In the case of the romanticist trajectory, the primacy of the lived submits the axiomatic as means for auto-position, whereby the axiomatic will ultimately merely “reflect” the lived, carrying it forth, “expressing” as what is most genuine and precious, and so as a "truth of the Real". In this way, the lived will in fact be double transcendence or mediation, governing the relation between it and 'the axioms,' that is, as authentic, romantic, genuineness of the mere use of axioms to represent and defend authentic life. What is lost here is the lived-without-life in so far as the lived will degenerate into Life when it aims to circumscribe the axioms as modes of re-flection of authenticity.
For the theoreticist trajectory, abstraction here is taken as a sufficient way of determining the Real, if it can be “intensified” far enough. This ultimately becomes dialectical and it is held that the Real is grasped once abstraction is sufficient to account for itself, a direct form of philosophical sufficiency. This is what occurs in Ray Brassier's work and it misses the abstract-without-abstraction.
This antinomy clearly arises from a philosophical decision and overdetermination in philosophy, which we can think of as the concrete-abstract dyad. In the romanticist case, the concrete is the doubled term, occurring twice. In the theoreticist, the abstract. In both cases, this dyad is mediatized by transcendental mediation, either as reflection/authentic expression (and so a "truth of the real"), or dialectical self-thinking ("closing the circle").
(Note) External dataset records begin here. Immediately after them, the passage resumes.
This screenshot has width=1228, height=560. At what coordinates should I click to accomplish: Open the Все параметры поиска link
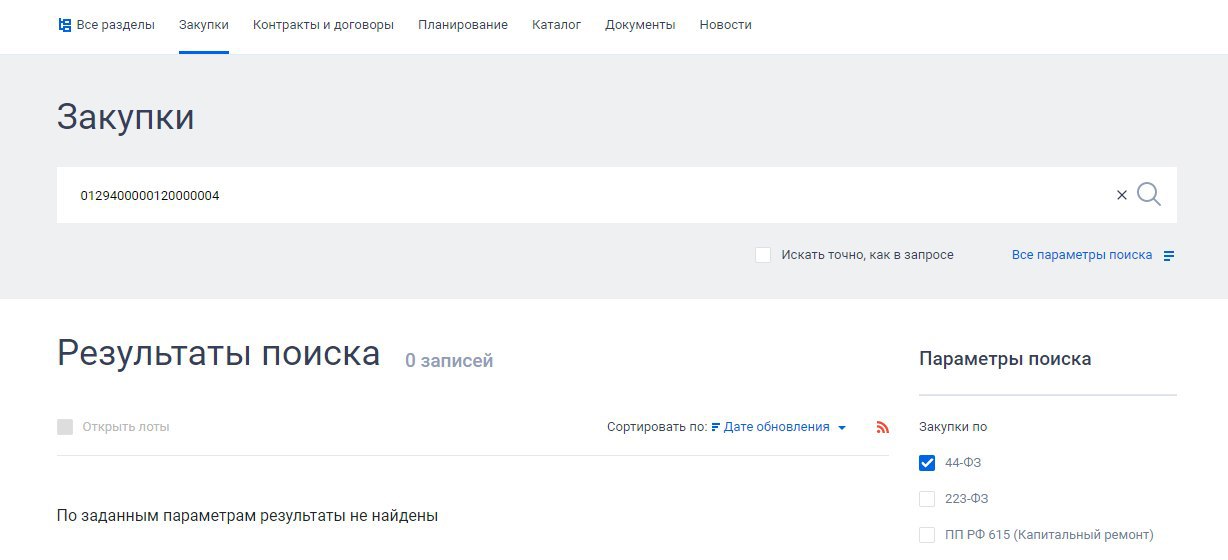[1082, 255]
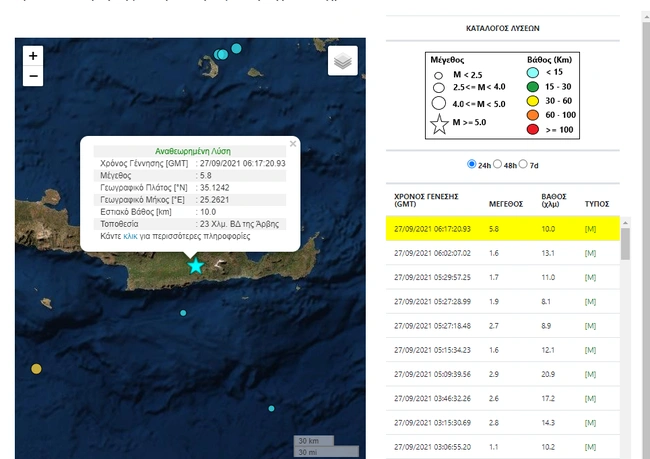This screenshot has height=459, width=650.
Task: Click the 'κλικ' link for more information
Action: 130,237
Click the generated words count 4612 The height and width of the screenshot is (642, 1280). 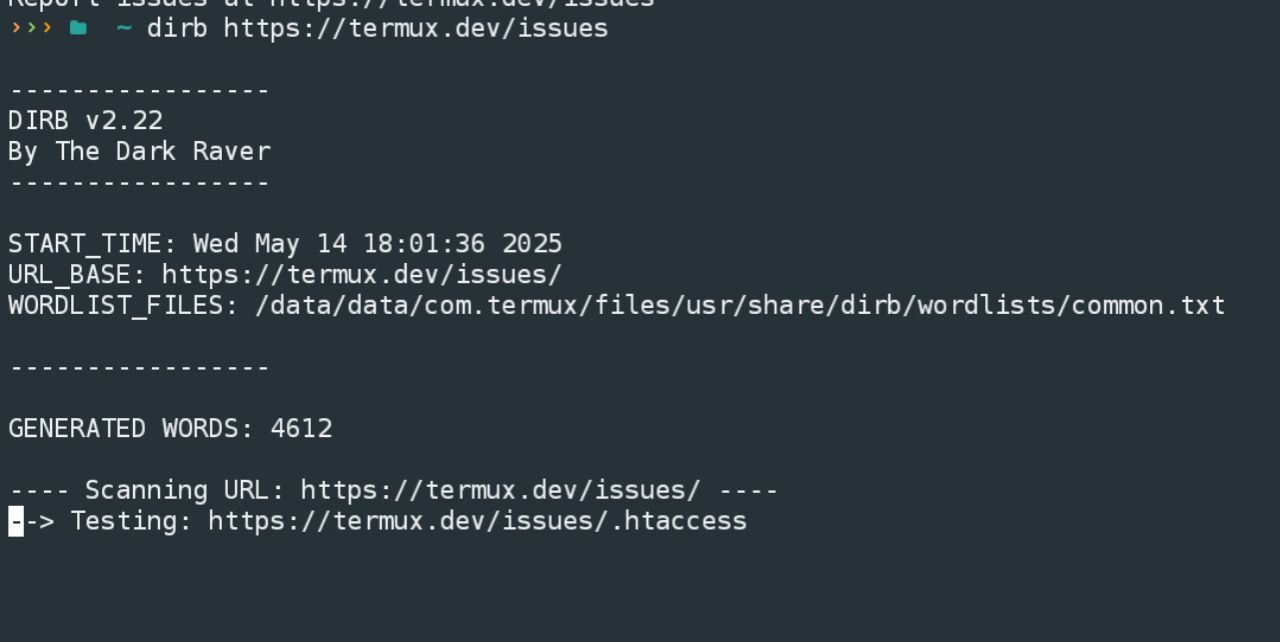[x=302, y=429]
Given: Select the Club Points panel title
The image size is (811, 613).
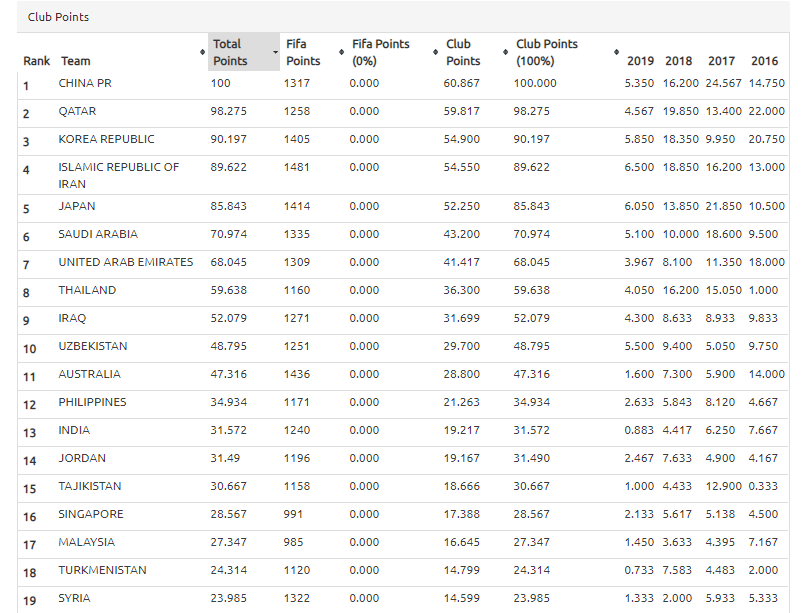Looking at the screenshot, I should tap(58, 17).
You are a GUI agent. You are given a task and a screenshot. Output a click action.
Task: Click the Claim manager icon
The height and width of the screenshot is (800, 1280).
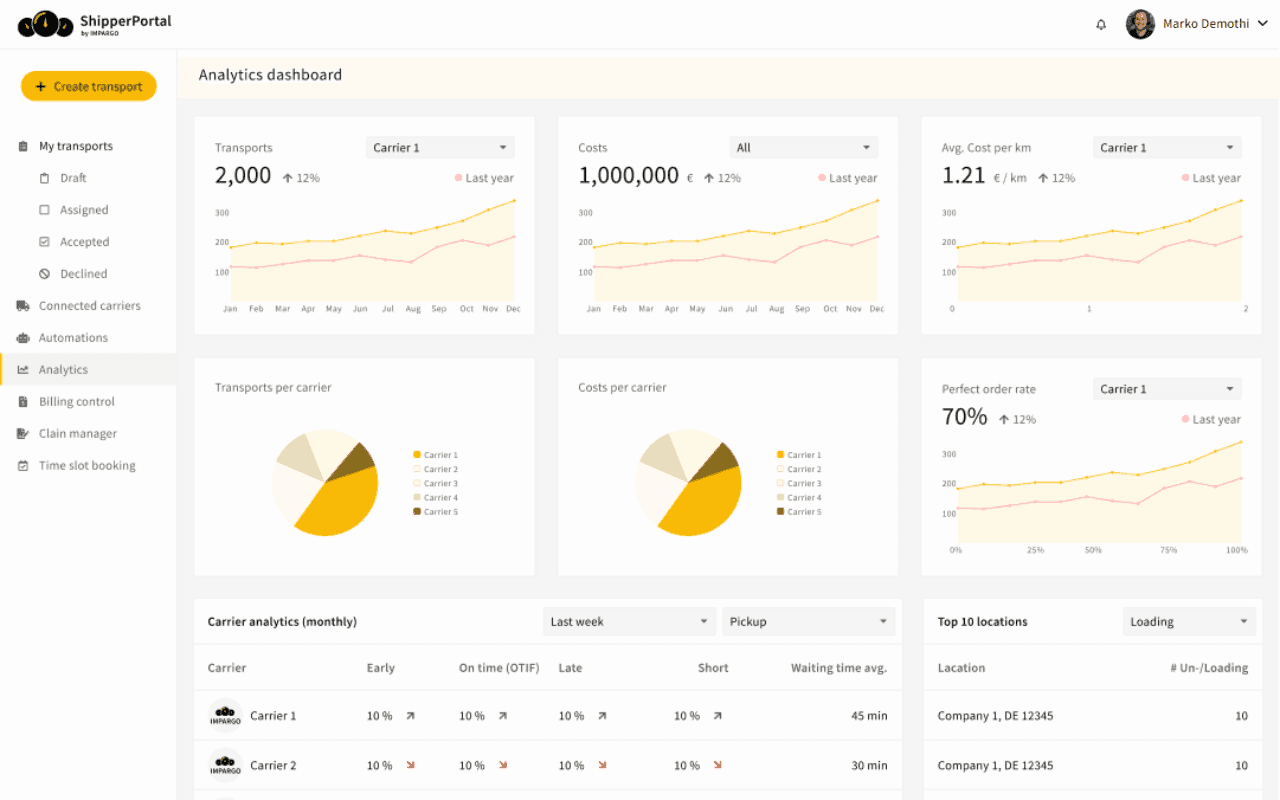(23, 434)
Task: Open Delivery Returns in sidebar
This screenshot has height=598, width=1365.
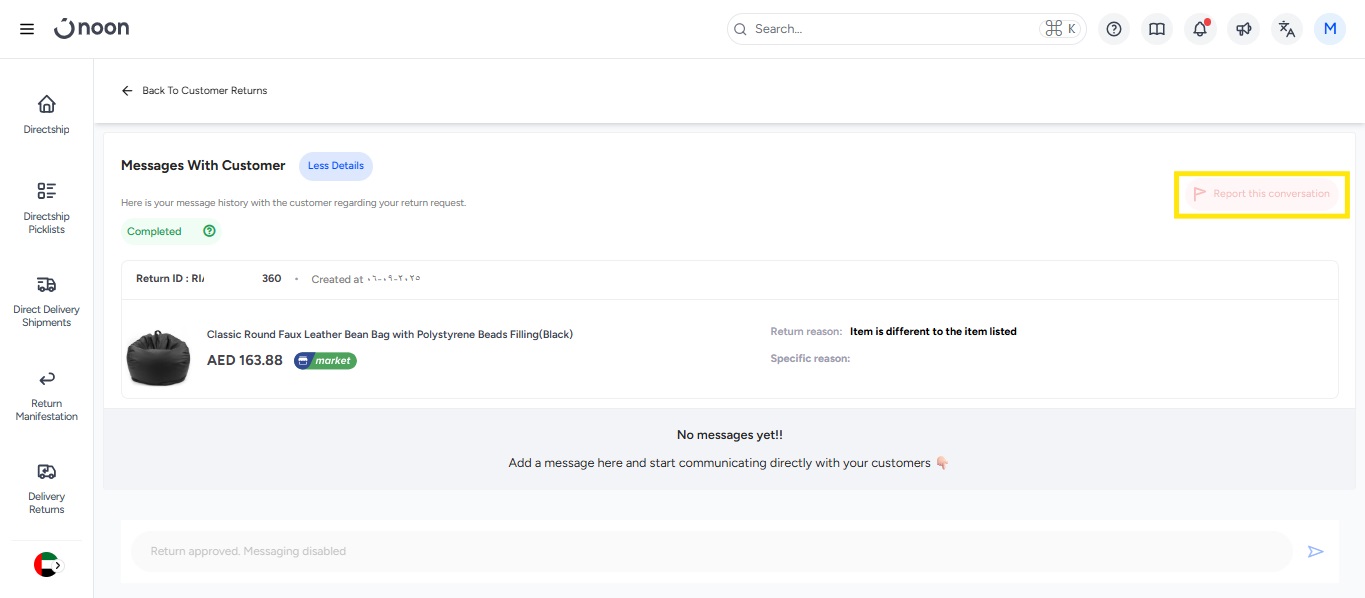Action: [x=47, y=487]
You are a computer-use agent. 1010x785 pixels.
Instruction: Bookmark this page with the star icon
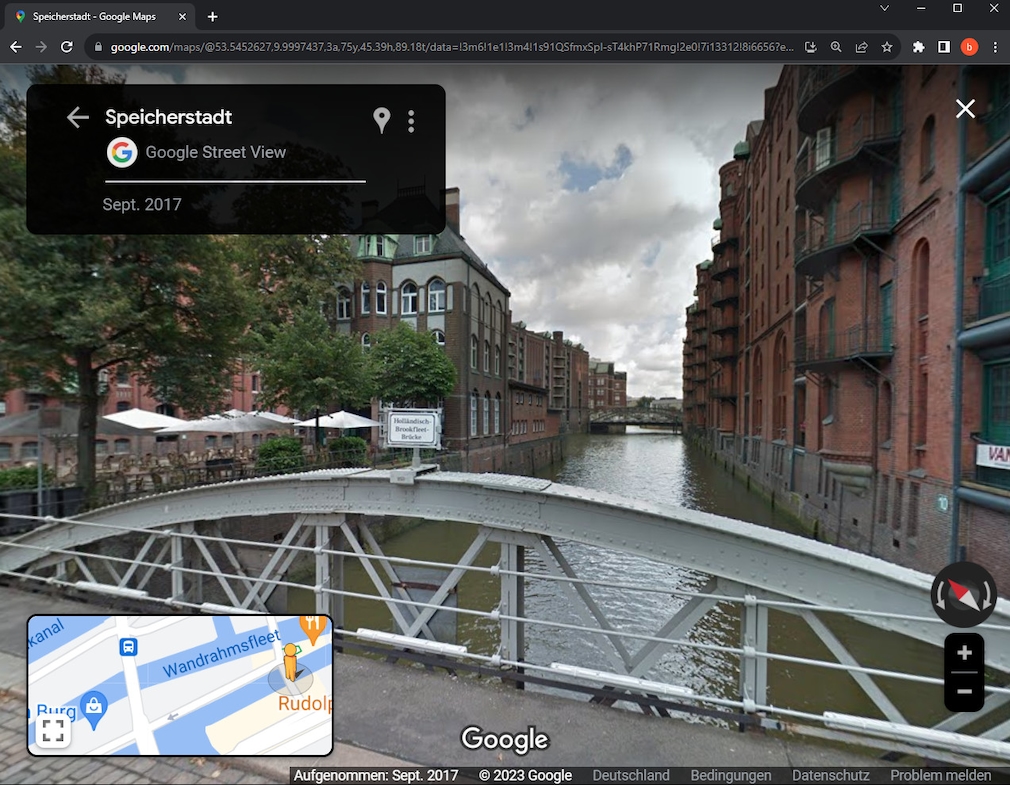(x=887, y=46)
Its resolution is in the given-without-givenness, taking this is an axiom, but an axiom-without-axiomatization. The ‘romantic’ and the ‘abstract’/’scientific’ can be thought as in-identity since, depending on the occasion, the Real can be modeled both by phenomenological, religious, and spiritual materials, as well as by philosophies-of-science or epistemo-logies. The Real is in fact indifferent to the oppositions between 'the spiritual' and 'the abstract' as they appear in doxa.